## Source passage
• • • •
U.S. Bankruptcy Court Can Enforce Foreign Restructuring Plan Providing for Cancellation of U.S. Law-Governed Debt
Even before chapter 15 of the Bankruptcy Code was enacted in 2005 to govern cross-border bankruptcy proceedings, the enforceability of a foreign court order approving a restructuring plan that modified or discharged U.S. law-governed debt was well recognized under principles of international comity. The U.S. Bankruptcy Court for the Southern District of New York recently reaffirmed this concept in In re Modern Land (China) Co., Ltd., 641 B.R. 768 (Bankr. S.D.N.Y. 2022). The court granted a petition seeking recognition of a debtor's Cayman Islands restructuring proceeding under chapter 15 for the purpose of enforcing a court-sanctioned scheme of arrangement that canceled New York law-governed notes in exchange for new notes (also governed by New York law).
Because the debtor conducted business through its subsidiaries in China before filing its Caymans restructuring proceeding, the U.S. Bankruptcy Court considered the possibility that the debtor might seek to enforce the scheme in Hong Kong, where a court recently suggested that chapter 15 recognition by a U.S. court of a foreign proceeding involving the cancellation of U.S. law-governed debt does not discharge the debt. The U.S. bankruptcy court explained that the Hong Kong court misconstrued U.S. law on this point, writing: "To be clear, in recognizing and enforcing the Scheme in this case, the Court concludes that the discharge of the Existing Notes and issuance of the replacement notes is binding and effective."
Recognition Under Chapter 15
Chapter 15 was enacted in 2005 to govern cross-border bankruptcy and insolvency proceedings. It is patterned on the 1997 UNCITRAL Model Law on Cross-Border Insolvency (the "Model Law"), which has been enacted in some form by more than 50 countries.
• • • •
[Portion of a data file]
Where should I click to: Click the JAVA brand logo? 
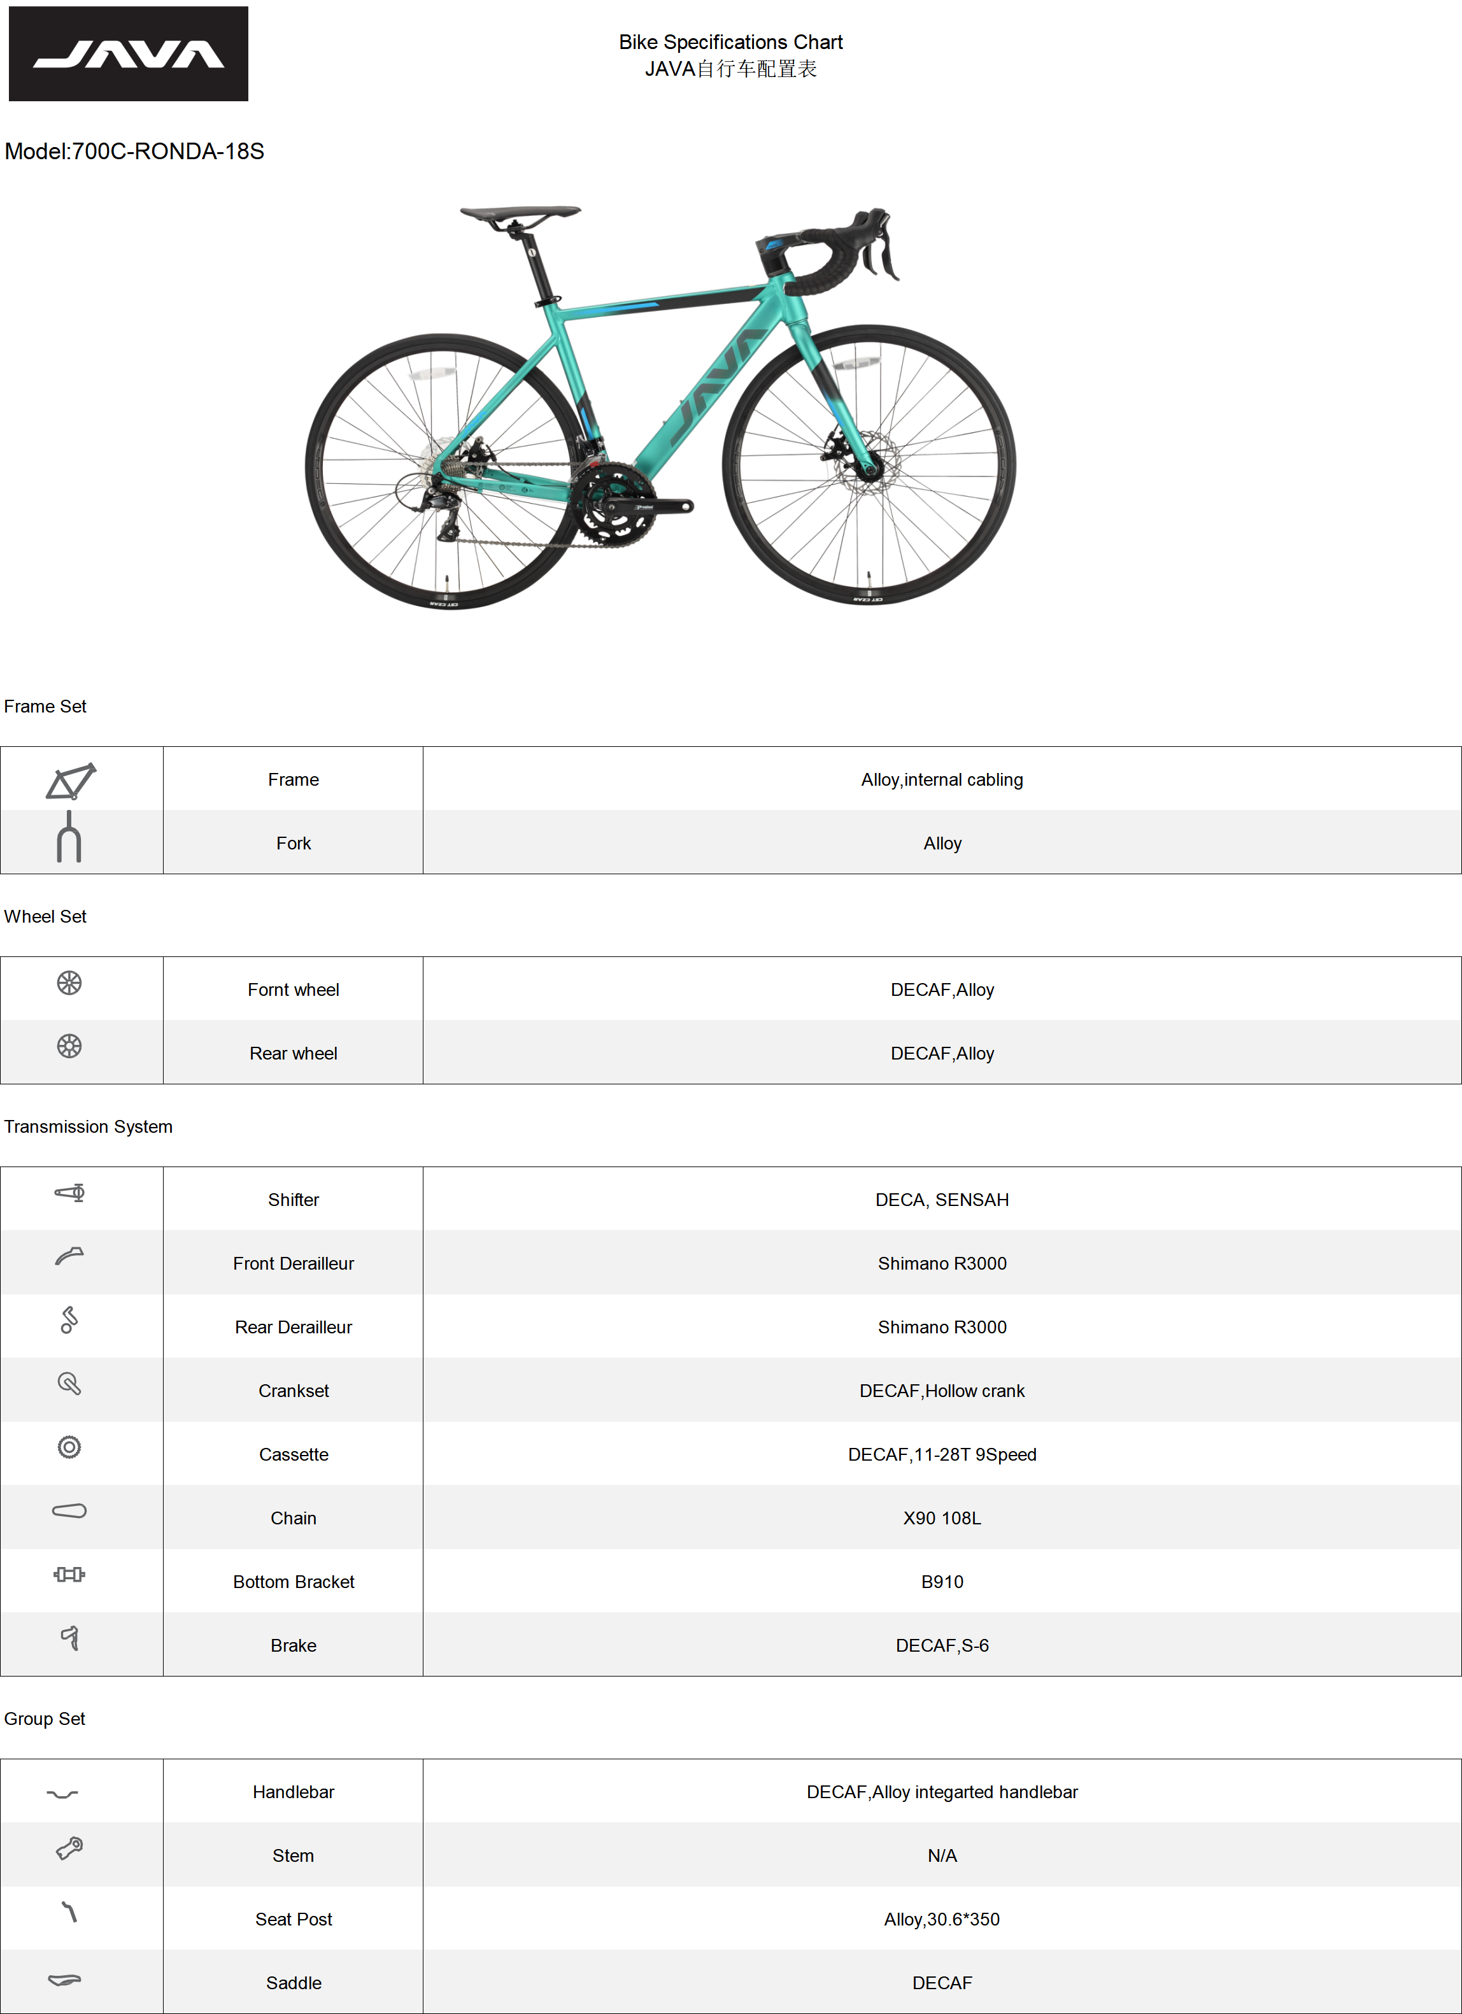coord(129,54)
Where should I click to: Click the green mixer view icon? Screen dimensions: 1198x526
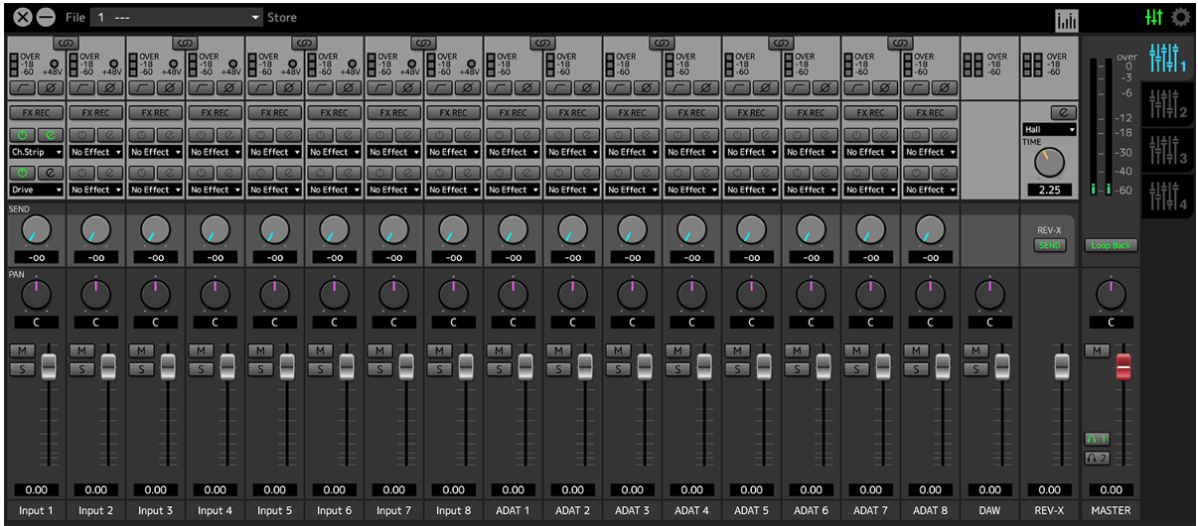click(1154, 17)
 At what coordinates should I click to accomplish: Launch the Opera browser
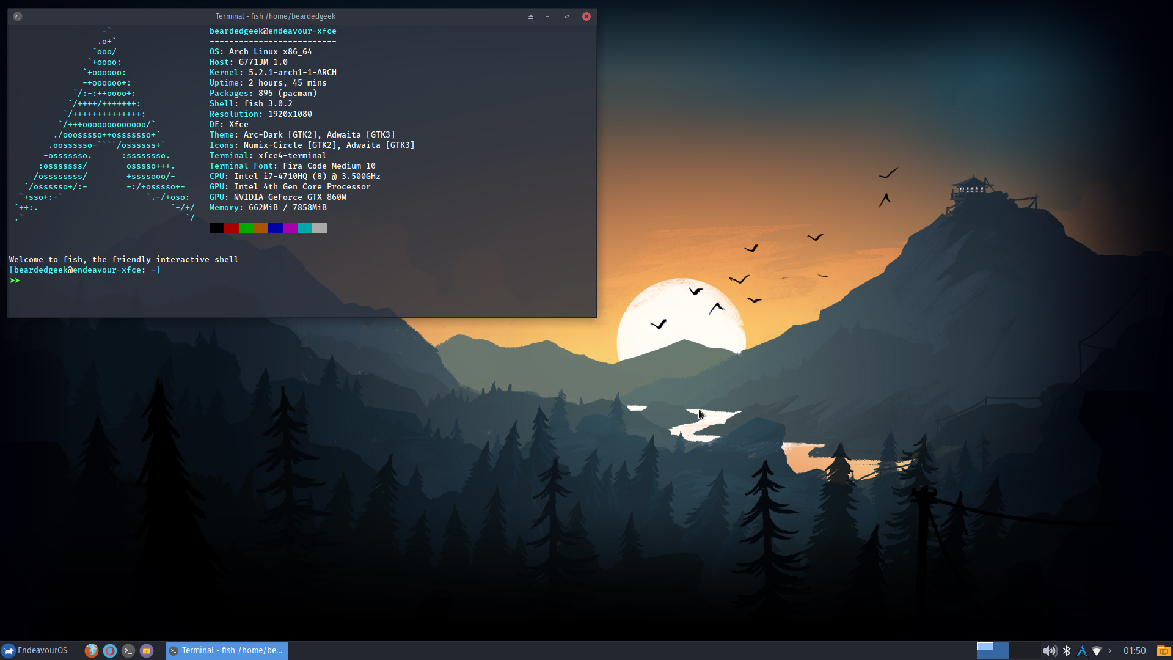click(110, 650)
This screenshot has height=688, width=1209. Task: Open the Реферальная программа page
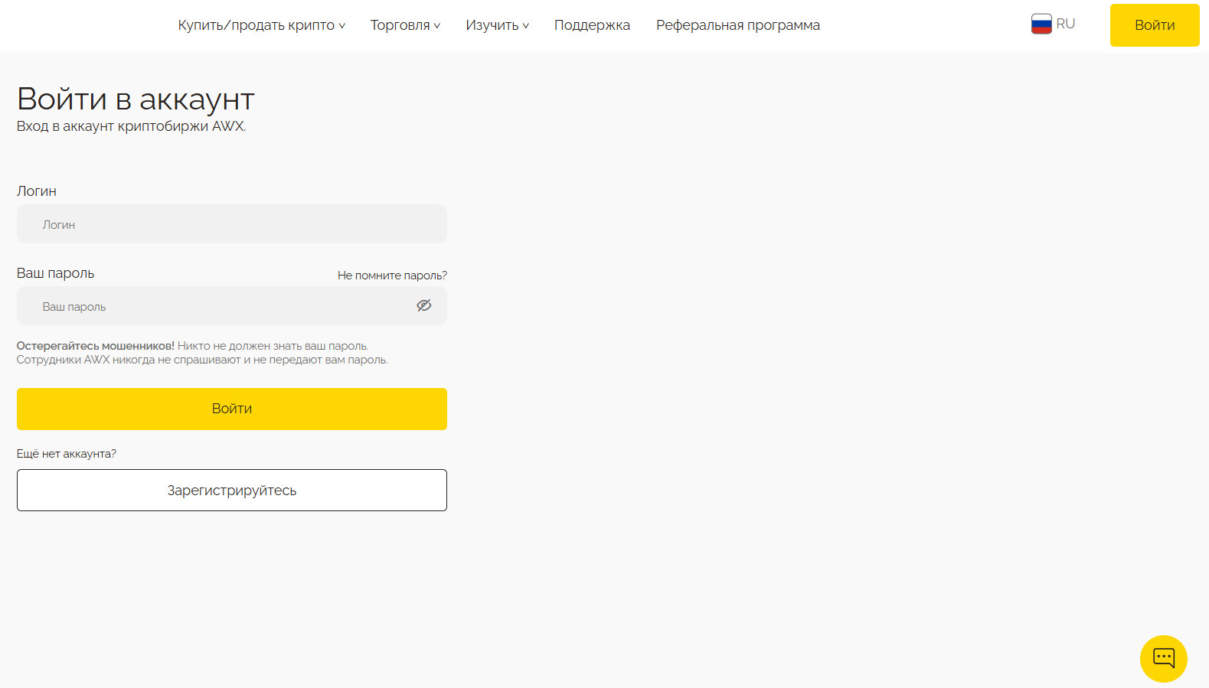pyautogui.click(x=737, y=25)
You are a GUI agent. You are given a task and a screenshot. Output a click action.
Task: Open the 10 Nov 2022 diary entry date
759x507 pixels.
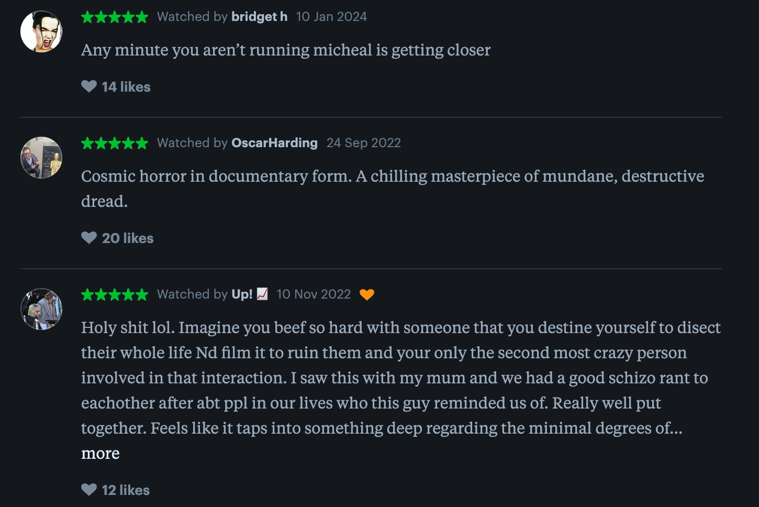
• • • •
## Required actions
1) From the bankruptcy passage, output everything from "Recognition Under Chapter" down to "than 50 countries.", word for word.
2) According to the bankruptcy passage, in which jurisdiction was the debtor's restructuring proceeding filed?

## Replies
1)
Recognition Under Chapter 15
Chapter 15 was enacted in 2005 to govern cross-border bankruptcy and insolvency proceedings. It is patterned on the 1997 UNCITRAL Model Law on Cross-Border Insolvency (the "Model Law"), which has been enacted in some form by more than 50 countries.

2) The Cayman Islands.